The four Inns of Court are a familiar presence in the legal landscape of London, but their counterparts in the field of legal education, the Inns of Chancery, have disappeared into obscurity. These once great societies performed a vital role in the education of barristers and solicitors, but they have long since dissolved, the foundations of all but one now lying buried under layers of concrete. Each Inn of Court was associated with several Inns of Chancery – Middle Temple being connected to New Inn and Strand Inn. Strand Inn was demolished in the 1540s to build Somerset House, but New Inn, located in the parish of St. Clement Danes, survived up until 1902. Its connection to the Middle Temple meant that New Inn’s surviving records, and some artefacts, came to the Society and these provide a fascinating insight into the history of this lost Inn of Chancery.

▸ PROVIDED MATERIAL:
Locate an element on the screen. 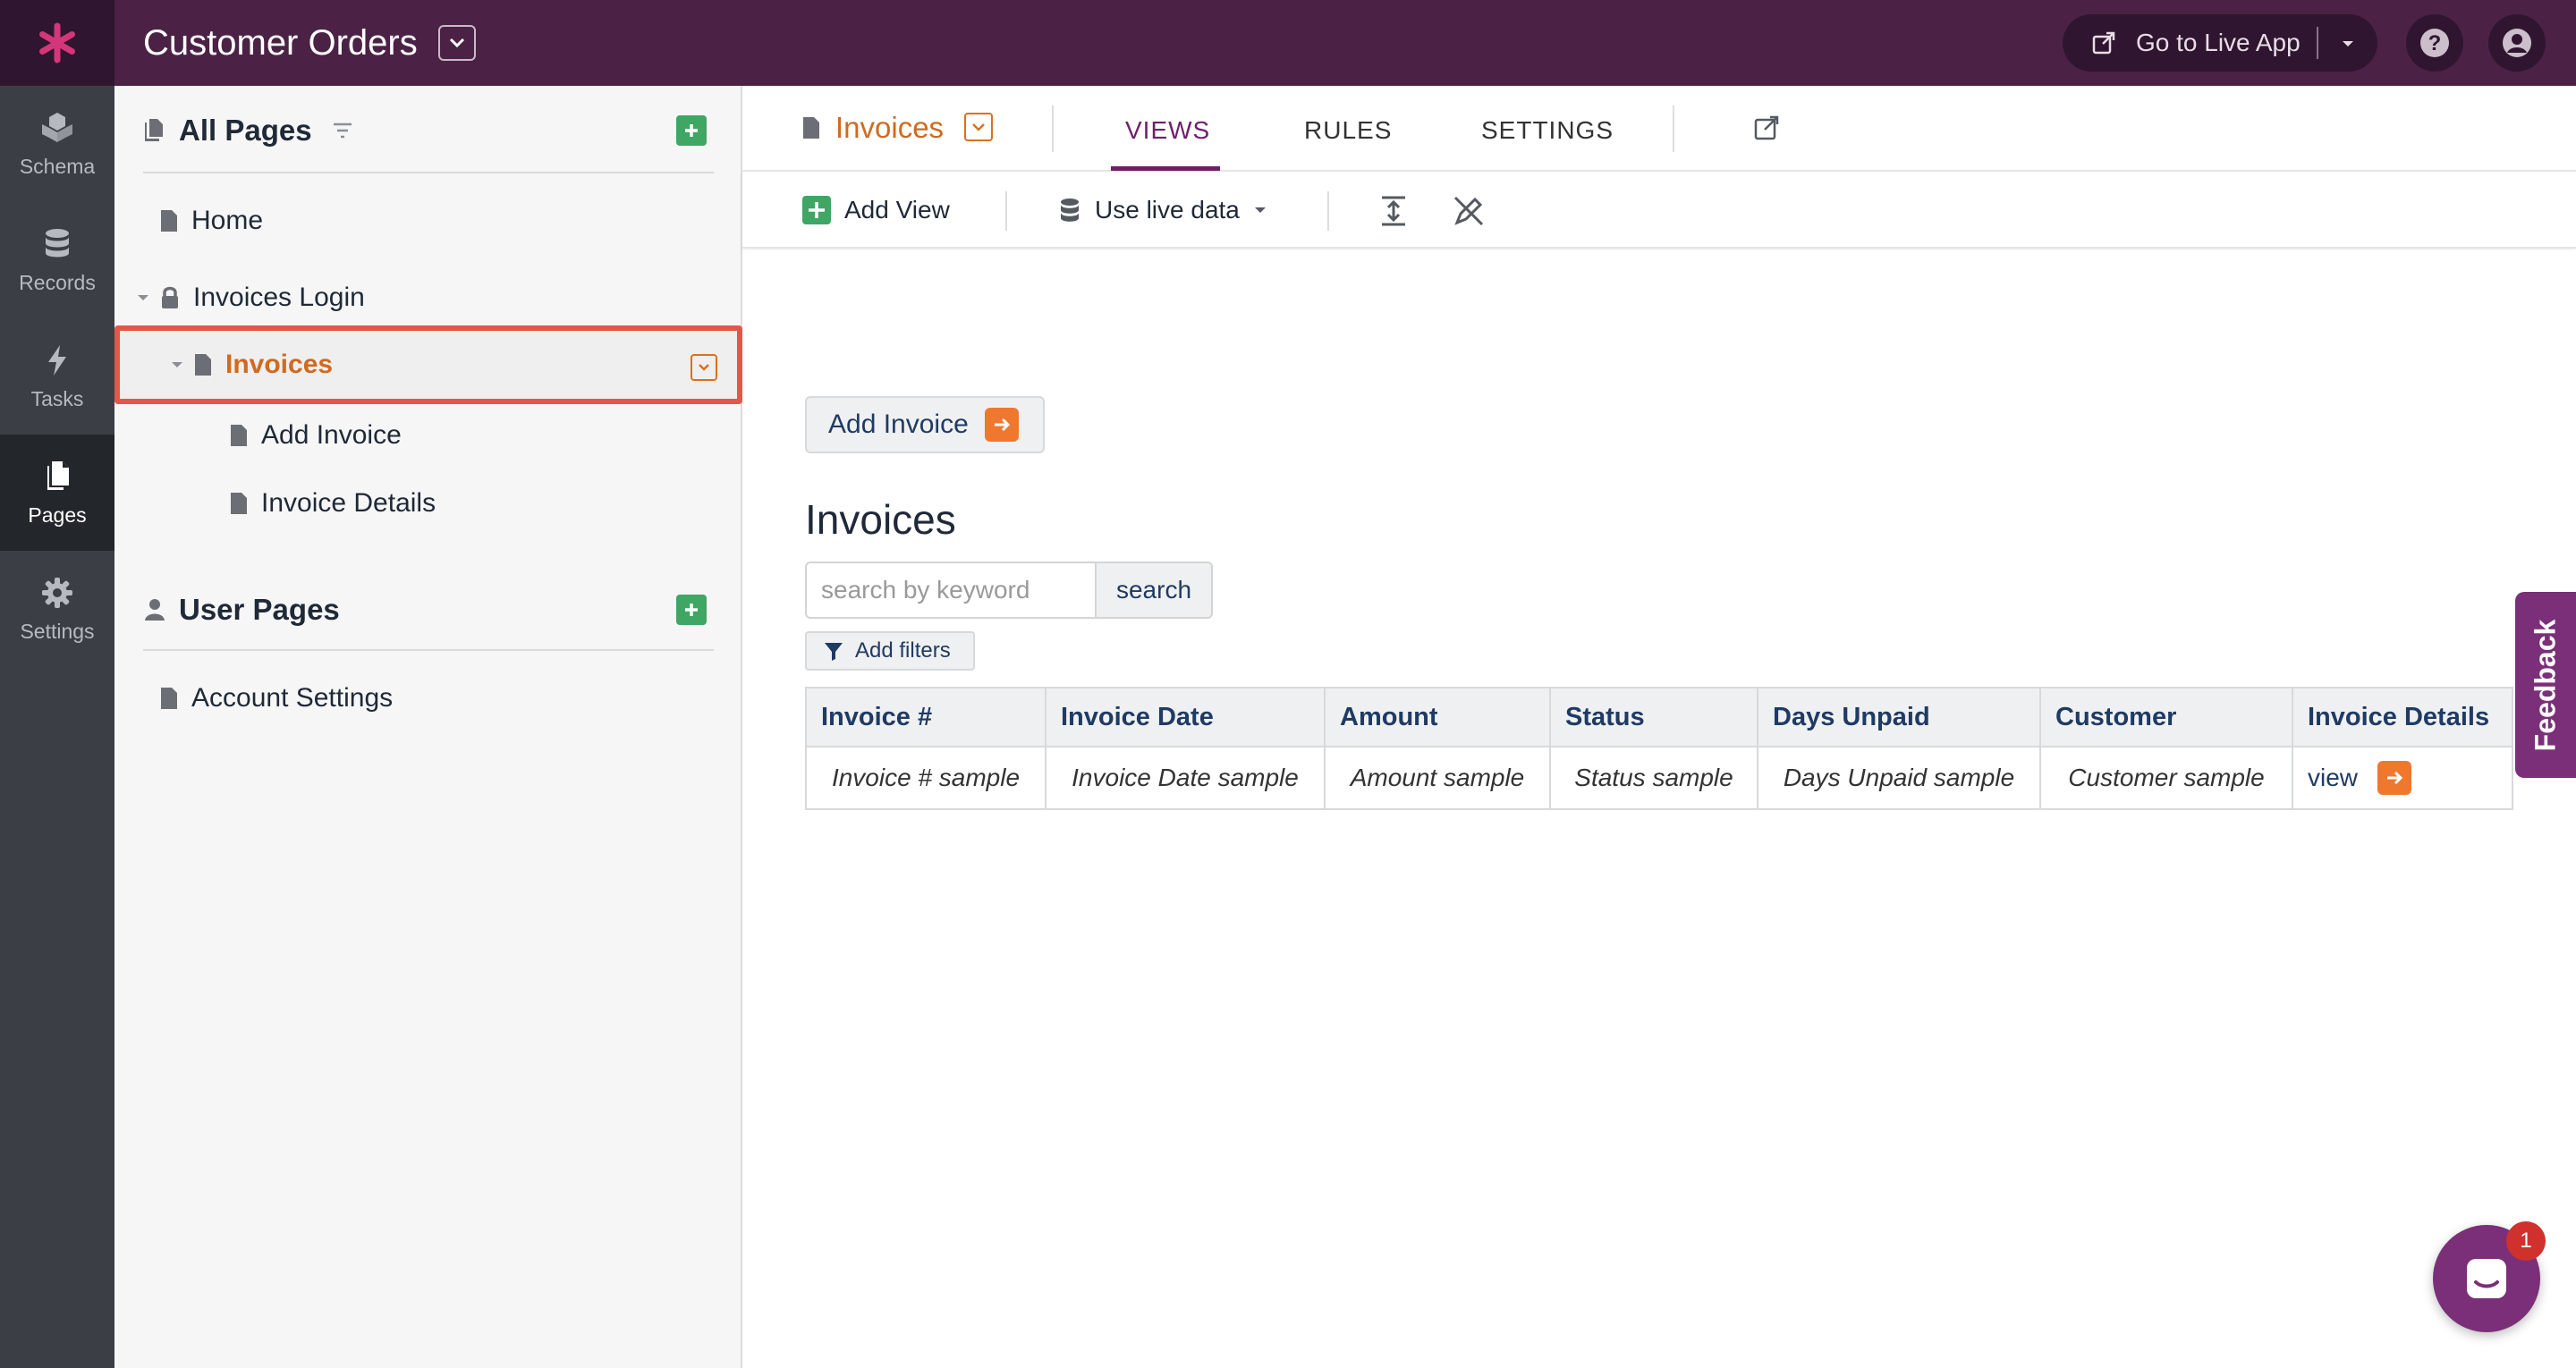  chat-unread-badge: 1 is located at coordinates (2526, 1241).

▸ WHAT YOU NEED TO DO:
1. According to the passage on the Inns of Chancery, which two Inns of Chancery were connected to Middle Temple?
2. Please write out the part of the passage on the Inns of Chancery that opens with the words containing "The four Inns" and closes with "Inn of Chancery.".
3. Continue the passage on the Inns of Chancery from where it stops.
Nothing in the listing is needed here.

▸ YOUR WRITTEN ANSWERS:
1. New Inn and Strand Inn.

2.
The four Inns of Court are a familiar presence in the legal landscape of London, but their counterparts in the field of legal education, the Inns of Chancery, have disappeared into obscurity. These once great societies performed a vital role in the education of barristers and solicitors, but they have long since dissolved, the foundations of all but one now lying buried under layers of concrete. Each Inn of Court was associated with several Inns of Chancery – Middle Temple being connected to New Inn and Strand Inn. Strand Inn was demolished in the 1540s to build Somerset House, but New Inn, located in the parish of St. Clement Danes, survived up until 1902. Its connection to the Middle Temple meant that New Inn’s surviving records, and some artefacts, came to the Society and these provide a fascinating insight into the history of this lost Inn of Chancery.

3.
Silver Porters’ Badges of New Inn, 1833
A great deal of what is commonly repeated about the early history of New Inn is derived from John Stow’s 1603 Survey of London . He informs us that, prior to its role as an Inn of Chancery, New Inn existed as a common hostelry under the sign of ‘Our Lady’, and it began to act as an Inn of Chancery around 1485. Information obtained through report by Stow stated that the occupants of ‘Our Lady’ had removed there from an older Inn of Chancery, St. George’s Inn in Seacole Lane, which was abandoned due to its poor condition and remoteness from other buildings relating to the legal profession. This information appears to originate from hear-say about events that lay over one hundred and twenty years in the past at the time of the publication of Stow’s book, so its veracity is to be doubted. Extant Court of Chancery documents throw Stow’s dating into doubt, as they include records of various lawsuits involving New Inn as early as 1422, and specifically mention principals and fellows of the Inn in the 1450s and 1460s. Although there is probably a kernel of truth within early reports, the precise date and circumstances of the foundation of New Inn, like the other Inns of Court and Chancery, remains obscured by the mists of time.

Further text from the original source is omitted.